SOURCE DATA>
BEGIN

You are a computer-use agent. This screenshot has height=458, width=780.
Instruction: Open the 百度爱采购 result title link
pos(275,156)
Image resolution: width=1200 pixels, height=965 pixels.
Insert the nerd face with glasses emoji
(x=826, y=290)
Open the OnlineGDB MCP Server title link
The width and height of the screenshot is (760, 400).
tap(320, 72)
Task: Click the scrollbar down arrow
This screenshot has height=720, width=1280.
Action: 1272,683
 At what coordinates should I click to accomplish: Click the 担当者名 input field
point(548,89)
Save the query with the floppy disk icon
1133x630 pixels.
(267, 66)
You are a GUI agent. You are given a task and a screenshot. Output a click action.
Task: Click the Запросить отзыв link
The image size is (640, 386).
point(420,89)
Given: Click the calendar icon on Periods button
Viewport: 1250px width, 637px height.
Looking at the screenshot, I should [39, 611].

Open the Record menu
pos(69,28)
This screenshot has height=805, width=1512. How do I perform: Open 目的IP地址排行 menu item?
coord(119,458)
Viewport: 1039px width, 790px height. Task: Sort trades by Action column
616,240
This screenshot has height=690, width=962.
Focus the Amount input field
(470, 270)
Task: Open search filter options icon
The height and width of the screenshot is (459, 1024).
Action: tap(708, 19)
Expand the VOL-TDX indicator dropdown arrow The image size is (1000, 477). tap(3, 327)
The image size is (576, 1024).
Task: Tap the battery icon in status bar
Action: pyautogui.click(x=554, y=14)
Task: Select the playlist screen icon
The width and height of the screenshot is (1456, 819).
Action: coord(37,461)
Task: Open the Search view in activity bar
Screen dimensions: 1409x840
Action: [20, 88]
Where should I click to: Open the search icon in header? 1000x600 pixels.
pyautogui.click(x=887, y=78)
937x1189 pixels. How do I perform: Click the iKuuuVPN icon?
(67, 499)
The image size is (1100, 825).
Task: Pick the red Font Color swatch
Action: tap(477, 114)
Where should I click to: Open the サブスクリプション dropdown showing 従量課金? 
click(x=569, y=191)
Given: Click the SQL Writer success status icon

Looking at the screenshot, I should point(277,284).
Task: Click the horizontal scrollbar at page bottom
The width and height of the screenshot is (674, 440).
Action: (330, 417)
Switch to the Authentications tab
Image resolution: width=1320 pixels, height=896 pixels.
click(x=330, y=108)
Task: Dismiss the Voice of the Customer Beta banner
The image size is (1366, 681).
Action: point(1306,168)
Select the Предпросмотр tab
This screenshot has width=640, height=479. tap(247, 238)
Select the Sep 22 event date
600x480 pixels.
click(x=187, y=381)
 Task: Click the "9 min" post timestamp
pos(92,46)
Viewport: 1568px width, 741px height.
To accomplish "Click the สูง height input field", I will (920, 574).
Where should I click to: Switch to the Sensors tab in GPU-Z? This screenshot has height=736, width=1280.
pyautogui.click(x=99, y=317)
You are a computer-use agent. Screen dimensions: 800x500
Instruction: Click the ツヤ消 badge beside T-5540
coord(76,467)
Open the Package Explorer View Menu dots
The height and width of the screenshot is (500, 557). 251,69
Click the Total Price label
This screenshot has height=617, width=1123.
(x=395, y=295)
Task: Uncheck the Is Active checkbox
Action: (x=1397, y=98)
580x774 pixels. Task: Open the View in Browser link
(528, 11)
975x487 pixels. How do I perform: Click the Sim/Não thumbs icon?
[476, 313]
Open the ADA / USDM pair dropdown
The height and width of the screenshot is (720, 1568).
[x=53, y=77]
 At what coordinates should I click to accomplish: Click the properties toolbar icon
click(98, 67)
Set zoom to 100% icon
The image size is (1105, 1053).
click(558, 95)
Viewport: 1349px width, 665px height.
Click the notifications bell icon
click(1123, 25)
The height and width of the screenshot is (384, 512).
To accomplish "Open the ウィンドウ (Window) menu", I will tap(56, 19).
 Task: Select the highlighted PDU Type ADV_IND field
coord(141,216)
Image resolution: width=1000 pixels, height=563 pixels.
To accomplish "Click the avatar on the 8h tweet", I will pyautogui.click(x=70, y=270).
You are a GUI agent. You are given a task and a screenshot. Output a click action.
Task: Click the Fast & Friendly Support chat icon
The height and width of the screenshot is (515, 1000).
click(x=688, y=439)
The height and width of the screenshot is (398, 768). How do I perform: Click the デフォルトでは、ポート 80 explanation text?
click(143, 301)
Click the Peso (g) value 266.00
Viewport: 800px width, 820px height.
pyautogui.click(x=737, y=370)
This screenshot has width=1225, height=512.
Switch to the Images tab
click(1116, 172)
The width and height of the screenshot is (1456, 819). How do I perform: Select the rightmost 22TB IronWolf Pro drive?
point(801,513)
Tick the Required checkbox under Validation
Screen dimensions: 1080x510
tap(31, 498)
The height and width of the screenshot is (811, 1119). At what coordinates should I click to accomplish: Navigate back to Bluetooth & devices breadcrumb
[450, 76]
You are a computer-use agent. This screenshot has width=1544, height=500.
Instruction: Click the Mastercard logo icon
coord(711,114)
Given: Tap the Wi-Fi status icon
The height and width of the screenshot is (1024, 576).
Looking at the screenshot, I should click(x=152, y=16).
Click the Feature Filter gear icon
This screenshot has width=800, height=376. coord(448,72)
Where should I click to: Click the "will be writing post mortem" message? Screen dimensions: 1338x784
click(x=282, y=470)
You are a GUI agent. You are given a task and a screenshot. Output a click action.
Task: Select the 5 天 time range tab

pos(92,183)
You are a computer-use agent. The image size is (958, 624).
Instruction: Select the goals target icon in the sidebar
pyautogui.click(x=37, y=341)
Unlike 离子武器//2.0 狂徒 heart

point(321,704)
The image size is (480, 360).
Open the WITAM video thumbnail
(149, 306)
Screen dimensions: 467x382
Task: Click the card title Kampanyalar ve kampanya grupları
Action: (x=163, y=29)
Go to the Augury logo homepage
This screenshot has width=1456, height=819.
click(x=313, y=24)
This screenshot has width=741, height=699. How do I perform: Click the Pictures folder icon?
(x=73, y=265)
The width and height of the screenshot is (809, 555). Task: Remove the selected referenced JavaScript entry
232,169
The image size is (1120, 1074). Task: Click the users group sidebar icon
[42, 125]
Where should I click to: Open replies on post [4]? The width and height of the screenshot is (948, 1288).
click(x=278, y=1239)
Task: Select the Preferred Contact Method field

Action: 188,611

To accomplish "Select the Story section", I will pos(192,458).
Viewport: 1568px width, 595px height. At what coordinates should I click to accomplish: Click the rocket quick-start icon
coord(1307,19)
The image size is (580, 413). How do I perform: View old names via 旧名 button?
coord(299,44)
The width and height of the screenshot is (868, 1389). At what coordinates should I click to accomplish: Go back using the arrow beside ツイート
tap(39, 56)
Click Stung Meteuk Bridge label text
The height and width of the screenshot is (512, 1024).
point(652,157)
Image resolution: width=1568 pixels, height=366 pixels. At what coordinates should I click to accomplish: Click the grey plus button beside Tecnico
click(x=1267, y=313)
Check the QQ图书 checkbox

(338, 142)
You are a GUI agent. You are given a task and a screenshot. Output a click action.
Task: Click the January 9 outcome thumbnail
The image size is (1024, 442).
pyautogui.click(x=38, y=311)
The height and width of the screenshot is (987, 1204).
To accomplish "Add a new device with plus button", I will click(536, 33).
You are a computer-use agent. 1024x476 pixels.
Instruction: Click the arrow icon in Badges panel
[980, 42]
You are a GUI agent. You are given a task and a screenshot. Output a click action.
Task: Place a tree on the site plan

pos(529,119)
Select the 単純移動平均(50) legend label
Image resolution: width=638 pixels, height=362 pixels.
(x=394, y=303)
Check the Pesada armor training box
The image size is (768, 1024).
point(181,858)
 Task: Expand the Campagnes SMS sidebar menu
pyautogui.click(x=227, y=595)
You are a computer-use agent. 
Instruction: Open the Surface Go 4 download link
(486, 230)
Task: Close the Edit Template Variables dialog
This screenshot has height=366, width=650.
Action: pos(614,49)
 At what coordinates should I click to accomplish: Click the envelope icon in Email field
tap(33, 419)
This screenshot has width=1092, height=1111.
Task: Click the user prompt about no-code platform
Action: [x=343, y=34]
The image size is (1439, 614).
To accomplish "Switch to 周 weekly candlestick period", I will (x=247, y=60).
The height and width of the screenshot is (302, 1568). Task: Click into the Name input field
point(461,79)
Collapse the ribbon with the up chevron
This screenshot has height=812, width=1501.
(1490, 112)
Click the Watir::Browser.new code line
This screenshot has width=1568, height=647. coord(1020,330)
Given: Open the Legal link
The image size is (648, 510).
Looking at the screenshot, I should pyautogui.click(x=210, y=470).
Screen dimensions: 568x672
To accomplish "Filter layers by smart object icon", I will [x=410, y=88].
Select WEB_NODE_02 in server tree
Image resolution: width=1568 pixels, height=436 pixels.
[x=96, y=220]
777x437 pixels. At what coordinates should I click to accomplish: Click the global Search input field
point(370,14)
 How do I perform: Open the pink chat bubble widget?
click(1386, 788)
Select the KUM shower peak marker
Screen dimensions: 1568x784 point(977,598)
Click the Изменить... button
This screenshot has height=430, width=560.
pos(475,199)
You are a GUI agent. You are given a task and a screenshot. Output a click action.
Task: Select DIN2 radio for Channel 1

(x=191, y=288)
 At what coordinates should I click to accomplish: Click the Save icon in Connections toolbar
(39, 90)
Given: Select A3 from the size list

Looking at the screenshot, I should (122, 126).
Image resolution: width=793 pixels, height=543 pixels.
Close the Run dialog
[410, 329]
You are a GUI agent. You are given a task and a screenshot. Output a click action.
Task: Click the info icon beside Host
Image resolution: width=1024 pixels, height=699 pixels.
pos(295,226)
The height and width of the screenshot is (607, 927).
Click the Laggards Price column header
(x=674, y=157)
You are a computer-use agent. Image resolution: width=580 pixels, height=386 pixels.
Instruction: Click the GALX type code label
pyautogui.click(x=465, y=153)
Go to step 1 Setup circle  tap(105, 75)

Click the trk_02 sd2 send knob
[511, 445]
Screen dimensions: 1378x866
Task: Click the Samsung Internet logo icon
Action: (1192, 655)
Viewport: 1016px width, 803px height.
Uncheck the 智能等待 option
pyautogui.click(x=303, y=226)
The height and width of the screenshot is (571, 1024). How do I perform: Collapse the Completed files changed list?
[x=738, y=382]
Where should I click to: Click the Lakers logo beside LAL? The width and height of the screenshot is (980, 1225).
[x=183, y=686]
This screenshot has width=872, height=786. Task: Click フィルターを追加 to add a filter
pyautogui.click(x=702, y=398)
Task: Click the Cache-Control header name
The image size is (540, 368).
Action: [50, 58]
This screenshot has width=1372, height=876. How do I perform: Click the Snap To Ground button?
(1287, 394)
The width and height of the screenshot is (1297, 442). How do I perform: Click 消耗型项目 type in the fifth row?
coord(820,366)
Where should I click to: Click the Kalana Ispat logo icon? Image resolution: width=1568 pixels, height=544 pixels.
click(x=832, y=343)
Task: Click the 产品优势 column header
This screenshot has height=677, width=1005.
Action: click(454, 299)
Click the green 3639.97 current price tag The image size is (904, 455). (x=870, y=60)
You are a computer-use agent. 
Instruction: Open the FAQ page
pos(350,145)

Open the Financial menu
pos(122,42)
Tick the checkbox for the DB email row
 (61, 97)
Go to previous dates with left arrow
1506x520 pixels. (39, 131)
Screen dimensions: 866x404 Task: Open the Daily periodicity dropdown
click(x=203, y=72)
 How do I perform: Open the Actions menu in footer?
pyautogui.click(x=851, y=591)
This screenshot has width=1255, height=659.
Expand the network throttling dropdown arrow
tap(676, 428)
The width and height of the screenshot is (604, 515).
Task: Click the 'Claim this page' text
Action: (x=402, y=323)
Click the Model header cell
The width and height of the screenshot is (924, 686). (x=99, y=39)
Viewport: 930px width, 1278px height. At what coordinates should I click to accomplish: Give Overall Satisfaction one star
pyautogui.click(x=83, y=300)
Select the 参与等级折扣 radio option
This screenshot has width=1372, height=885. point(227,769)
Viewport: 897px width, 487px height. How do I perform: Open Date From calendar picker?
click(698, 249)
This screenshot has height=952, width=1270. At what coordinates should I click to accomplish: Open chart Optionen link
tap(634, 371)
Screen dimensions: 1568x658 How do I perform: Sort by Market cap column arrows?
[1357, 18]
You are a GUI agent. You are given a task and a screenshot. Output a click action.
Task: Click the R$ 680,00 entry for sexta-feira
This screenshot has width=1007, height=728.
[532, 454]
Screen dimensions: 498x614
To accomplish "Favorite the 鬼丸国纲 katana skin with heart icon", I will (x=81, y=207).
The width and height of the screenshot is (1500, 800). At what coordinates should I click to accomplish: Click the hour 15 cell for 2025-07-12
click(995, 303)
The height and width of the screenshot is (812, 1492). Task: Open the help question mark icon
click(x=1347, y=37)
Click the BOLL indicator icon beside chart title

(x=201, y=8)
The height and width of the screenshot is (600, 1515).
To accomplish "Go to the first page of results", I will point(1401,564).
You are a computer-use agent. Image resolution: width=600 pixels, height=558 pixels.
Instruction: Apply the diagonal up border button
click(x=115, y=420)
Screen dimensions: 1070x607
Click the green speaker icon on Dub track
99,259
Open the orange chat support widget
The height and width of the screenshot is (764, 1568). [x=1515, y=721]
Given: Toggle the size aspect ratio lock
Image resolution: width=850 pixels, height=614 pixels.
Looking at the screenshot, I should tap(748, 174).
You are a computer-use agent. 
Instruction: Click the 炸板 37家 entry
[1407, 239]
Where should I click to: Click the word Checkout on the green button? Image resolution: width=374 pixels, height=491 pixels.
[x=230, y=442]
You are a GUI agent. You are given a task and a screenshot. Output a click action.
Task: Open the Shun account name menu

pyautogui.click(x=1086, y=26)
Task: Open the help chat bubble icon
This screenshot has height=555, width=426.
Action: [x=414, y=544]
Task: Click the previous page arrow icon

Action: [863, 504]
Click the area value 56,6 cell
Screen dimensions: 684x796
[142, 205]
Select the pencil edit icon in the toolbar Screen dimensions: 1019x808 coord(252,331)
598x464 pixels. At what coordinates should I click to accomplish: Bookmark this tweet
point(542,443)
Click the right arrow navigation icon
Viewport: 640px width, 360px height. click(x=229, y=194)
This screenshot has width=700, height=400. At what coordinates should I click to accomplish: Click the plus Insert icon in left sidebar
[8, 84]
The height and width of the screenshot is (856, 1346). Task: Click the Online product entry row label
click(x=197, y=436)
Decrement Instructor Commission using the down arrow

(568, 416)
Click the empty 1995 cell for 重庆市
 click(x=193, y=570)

END

TASK INSTRUCTIONS>
Give again, word for word, every line of the listing above from the one with "The image size is (1366, 681)." to the one with "You are a computer-use agent. Screen", both inclusive, and nothing beyond them.

SOLUTION FOR THIS PROBLEM>
The image size is (1366, 681).
Action: point(1306,168)
Select the Предпросмотр tab
This screenshot has width=640, height=479. tap(247, 238)
Select the Sep 22 event date
600x480 pixels.
click(x=187, y=381)
 Task: Click the "9 min" post timestamp
pos(92,46)
Viewport: 1568px width, 741px height.
To accomplish "Click the สูง height input field", I will (920, 574).
Where should I click to: Switch to the Sensors tab in GPU-Z? This screenshot has height=736, width=1280.
pyautogui.click(x=99, y=317)
You are a computer-use agent. Screen dimensions: 800x500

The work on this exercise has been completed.